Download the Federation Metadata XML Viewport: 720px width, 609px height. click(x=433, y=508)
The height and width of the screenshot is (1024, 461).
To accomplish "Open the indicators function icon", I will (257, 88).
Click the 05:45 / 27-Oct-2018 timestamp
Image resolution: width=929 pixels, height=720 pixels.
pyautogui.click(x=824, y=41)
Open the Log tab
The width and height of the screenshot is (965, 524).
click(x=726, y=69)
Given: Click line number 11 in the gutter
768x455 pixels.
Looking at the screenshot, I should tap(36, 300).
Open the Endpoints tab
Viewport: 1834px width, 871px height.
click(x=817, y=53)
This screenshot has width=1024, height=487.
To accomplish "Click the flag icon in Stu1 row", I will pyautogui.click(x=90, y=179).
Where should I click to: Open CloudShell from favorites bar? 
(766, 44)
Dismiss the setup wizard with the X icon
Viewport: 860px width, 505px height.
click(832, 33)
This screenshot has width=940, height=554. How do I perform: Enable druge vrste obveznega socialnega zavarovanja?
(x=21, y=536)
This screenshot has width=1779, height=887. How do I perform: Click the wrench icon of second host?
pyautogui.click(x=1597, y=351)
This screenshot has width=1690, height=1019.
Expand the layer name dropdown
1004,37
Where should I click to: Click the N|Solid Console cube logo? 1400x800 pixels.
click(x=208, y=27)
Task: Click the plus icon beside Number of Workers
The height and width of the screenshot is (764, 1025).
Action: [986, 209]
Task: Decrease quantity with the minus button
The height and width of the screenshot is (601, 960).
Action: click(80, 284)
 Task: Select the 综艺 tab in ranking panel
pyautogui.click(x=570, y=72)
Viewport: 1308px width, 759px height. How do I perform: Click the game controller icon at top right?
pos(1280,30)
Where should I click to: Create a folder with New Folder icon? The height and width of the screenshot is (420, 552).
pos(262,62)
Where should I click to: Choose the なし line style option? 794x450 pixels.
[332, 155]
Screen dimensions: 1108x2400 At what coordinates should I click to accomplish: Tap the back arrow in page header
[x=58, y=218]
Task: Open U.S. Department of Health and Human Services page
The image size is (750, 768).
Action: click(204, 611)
--
Your instructions:
All lines from the one that contains "Task: Click the" to the last line above must be given again exactly, with both included and nothing added.

Exercise solution:
Task: Click the plus icon beside Number of Workers
The height and width of the screenshot is (764, 1025).
Action: [986, 209]
Task: Decrease quantity with the minus button
The height and width of the screenshot is (601, 960).
Action: click(80, 284)
 Task: Select the 综艺 tab in ranking panel
pyautogui.click(x=570, y=72)
Viewport: 1308px width, 759px height. How do I perform: Click the game controller icon at top right?
pos(1280,30)
Where should I click to: Create a folder with New Folder icon? The height and width of the screenshot is (420, 552).
pos(262,62)
Where should I click to: Choose the なし line style option? 794x450 pixels.
[332, 155]
Screen dimensions: 1108x2400 At what coordinates should I click to accomplish: Tap the back arrow in page header
[x=58, y=218]
Task: Open U.S. Department of Health and Human Services page
The image size is (750, 768).
Action: click(204, 611)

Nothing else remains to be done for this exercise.